Letters to the Editor

    Editor:

    The A.S. debate on April 3 was a sad and pathetic display of stupidity. Brian Uiga and his group of idiots have proven that they have neither the maturity nor the self-discipline to be in any type of leadership position. He claims to want to serve one of the most prestigious universities in the nation, yet his answer to opposition is to say, “”F–k you,”” and flip off the other candidates. He claims to be the only one with brains, telling me after the debate, “”I’m a mechanical engineer. What are you? A political science major?”” He then began to dance around like a monkey, saying, “”I have the brains. I have the brains.”” Uiga has shown that he has no brains. Not once has he ever said anything of substance. He simply prefers to say “”F–k you”” to all of those that do not agree with him.

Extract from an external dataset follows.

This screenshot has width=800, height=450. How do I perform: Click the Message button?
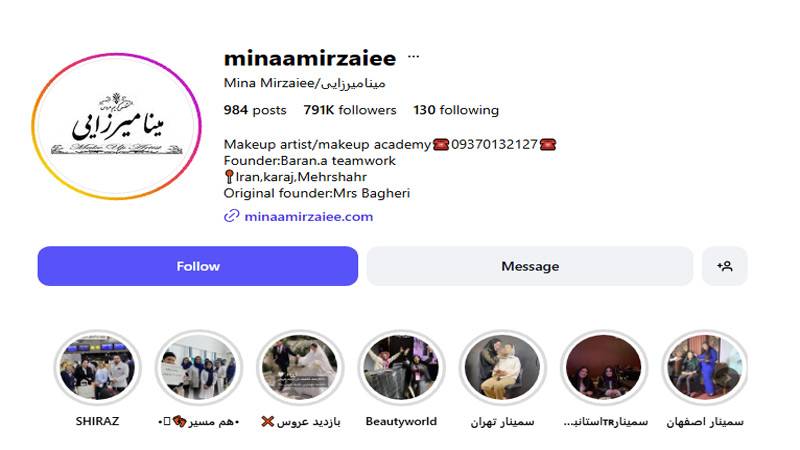click(x=530, y=266)
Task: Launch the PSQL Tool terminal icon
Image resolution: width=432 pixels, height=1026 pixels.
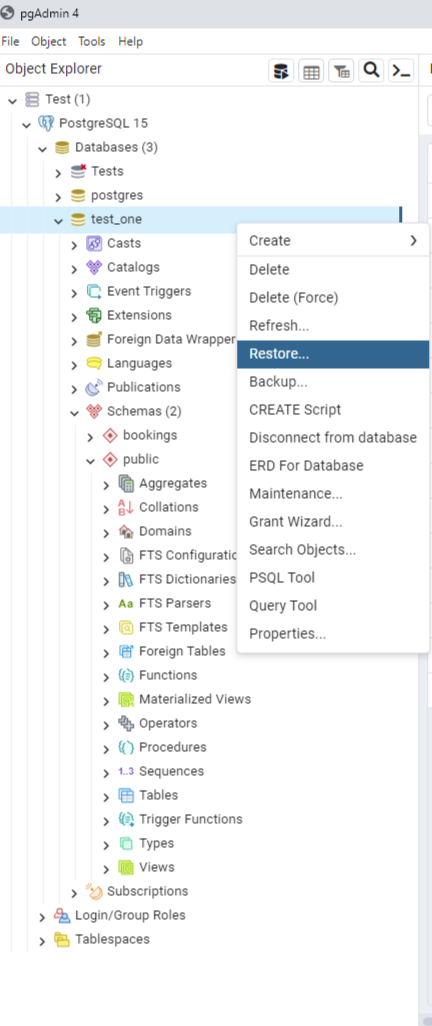Action: point(401,71)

    Is this how he would run the A.S. meetings? By screaming obscenities and not allowing anyone else to speak? Apparently he believes that only the superior mechanical engineer mind can be put into this coveted position and people, such as political science majors, do not have enough brainpower for even the simplest of tasks. Uiga’s disgusting and pathetic display proves he has none of the so-called “”brains”” that it takes to be A.S. president. The president of Associated Students in theory should represent the student body. Do we, as students, want a dancing idiot to represent us? This coming week I look forward to voting against Brian Uiga.

    — Marissa Boren

    Eleanor Roosevelt College senior

    Campaign aims to provoke, Uiga explains

    Editor:

    This is an open letter to all persons who have found offense with my actions at the UCSD presidential debates.

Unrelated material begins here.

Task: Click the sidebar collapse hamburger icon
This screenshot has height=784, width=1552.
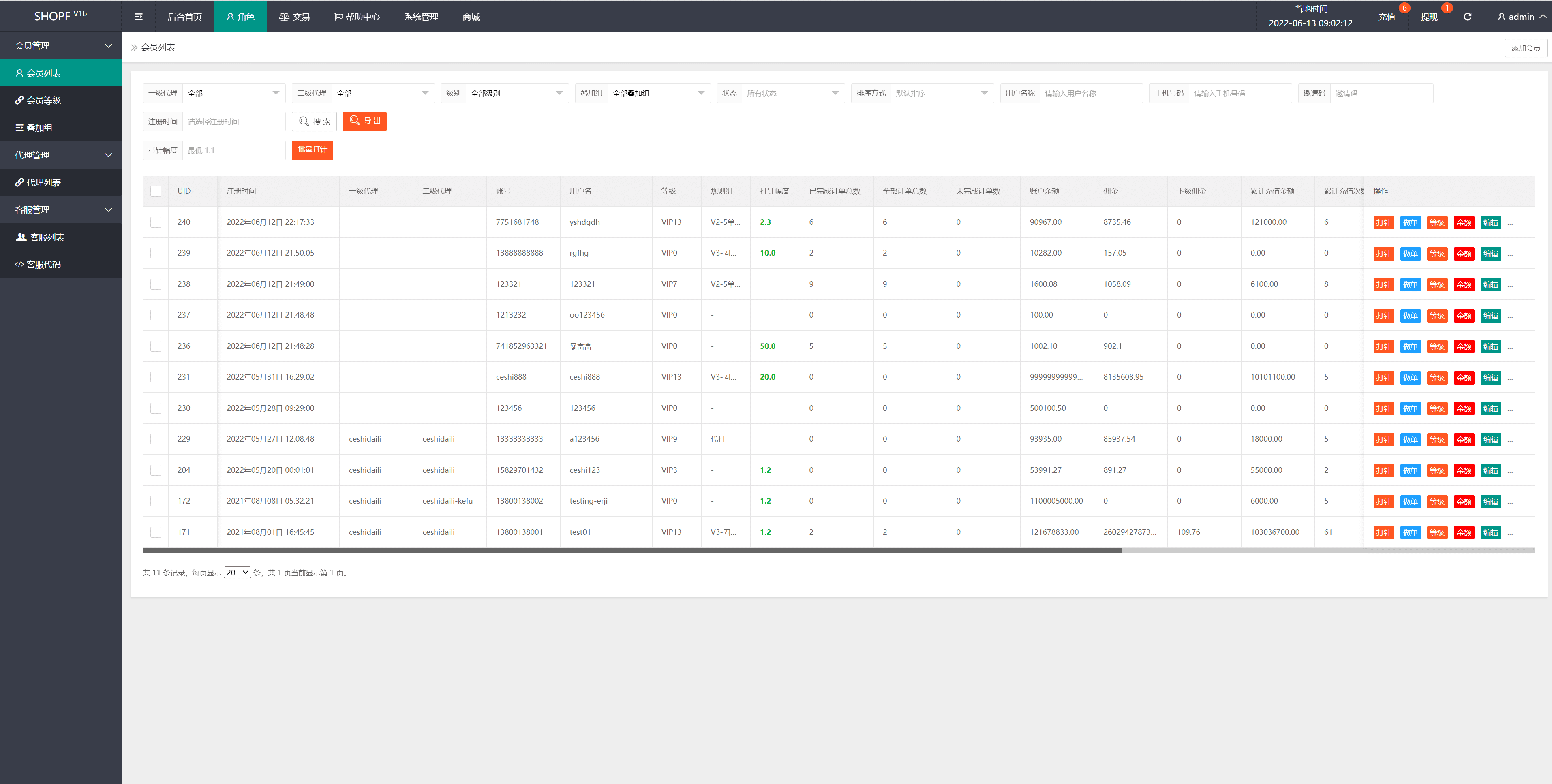Action: pos(138,17)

    I sincerely feel that student apathy is the No. 1 problem on this campus.

    The outcome of my spectacle at the Price Center can be summed up in the following way: At least 300 people will not vote for me because they find my actions disgusting. Perhaps 100 people will vote for me because they are tired of the pretension surrounding the A.S. elections.

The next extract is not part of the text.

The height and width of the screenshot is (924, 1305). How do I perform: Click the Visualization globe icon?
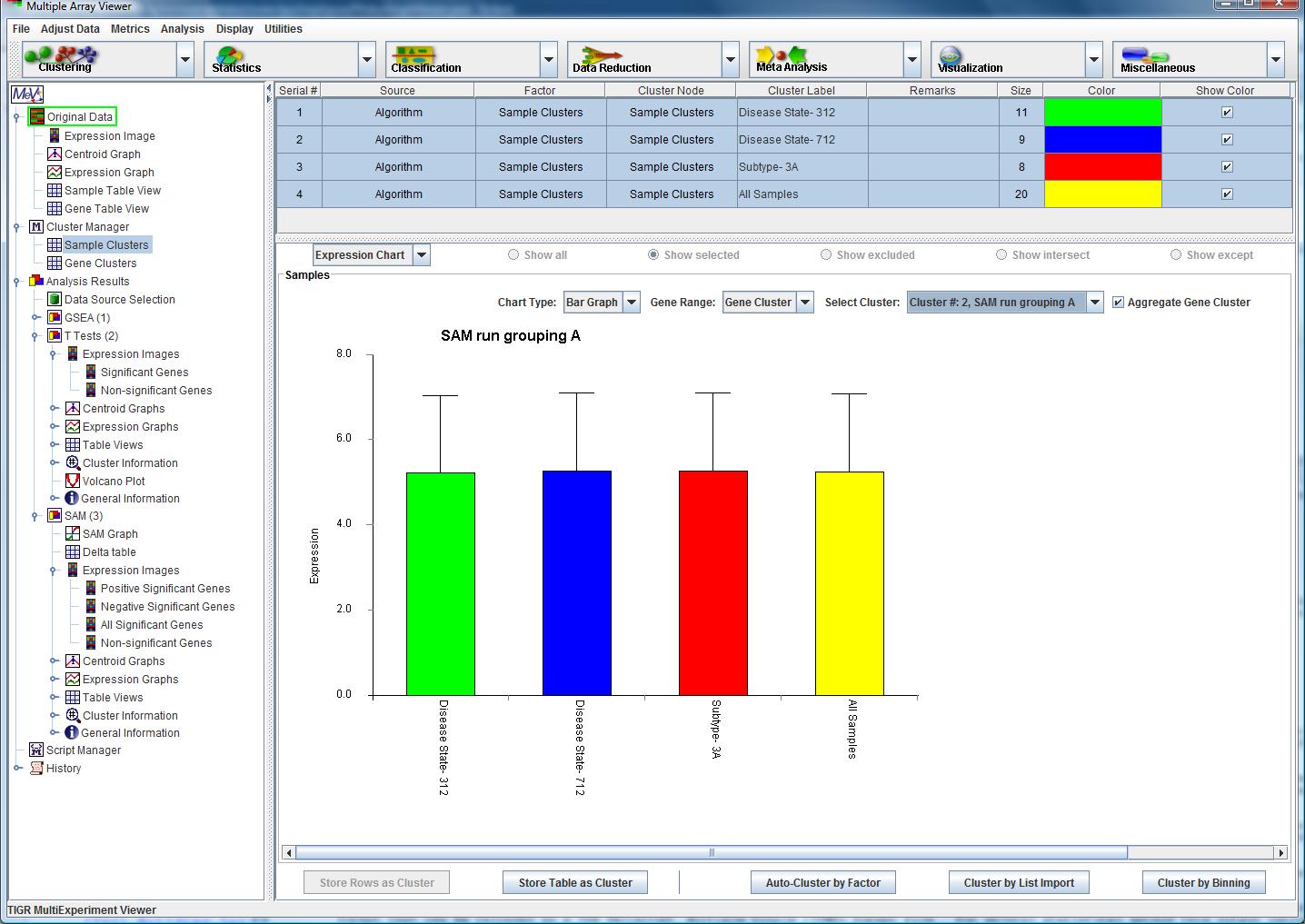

    As a candidate, I lose.

    But I have forced the apathy surrounding the A.S. elections out of perhaps 400 people, and frankly, I don’t care if I win as long as the students are impassioned enough to do something about those in power. I congratulate anyone who insults me, for they have found their voice. Consider running for office next year if your passion decides to continue.

    I will be on Library Walk during the next week asking people what is wrong with UCSD. I strongly urge you to come out and tell me that I am what is wrong with UCSD.

    — Brian Uiga

    Official Representative of the New Students First of the Unity Action Parking Wave Slate Slate

    Campustruth.org ads are anything but truthful

    Editor:

    I am extremely disturbed by the campustruth.org ads that appeared in your newspaper on March 31 and April 3. I find these ads extremely offensive because of their blatant propaganda that attempts to promote an anti-Palestinian sentiment on this campus. From a newspaper that claims to “”reserve the right to refuse advertising which has obscene, sexist, racist or other content deemed inappropriate”” (as stated in the ad policies on the Guardian Web site), I do not know how to react to the publication of the campustruth.org ads, except with disbelief and shock. I certainly expect that the editors of this newspaper would have better judgment than to accept money for an advertisement that to me seems so inflammatory. If an organization approached your newspaper with an ad degrading women, blacks, Latinos or gays, then would this newspaper accept money and print the ad? I could never imagine a campus newspaper allowing racist or sexist ads to be printed. The purpose of a newspaper seems so clear to me: give its readers the facts, not feed them propaganda based on venomous stereotypes.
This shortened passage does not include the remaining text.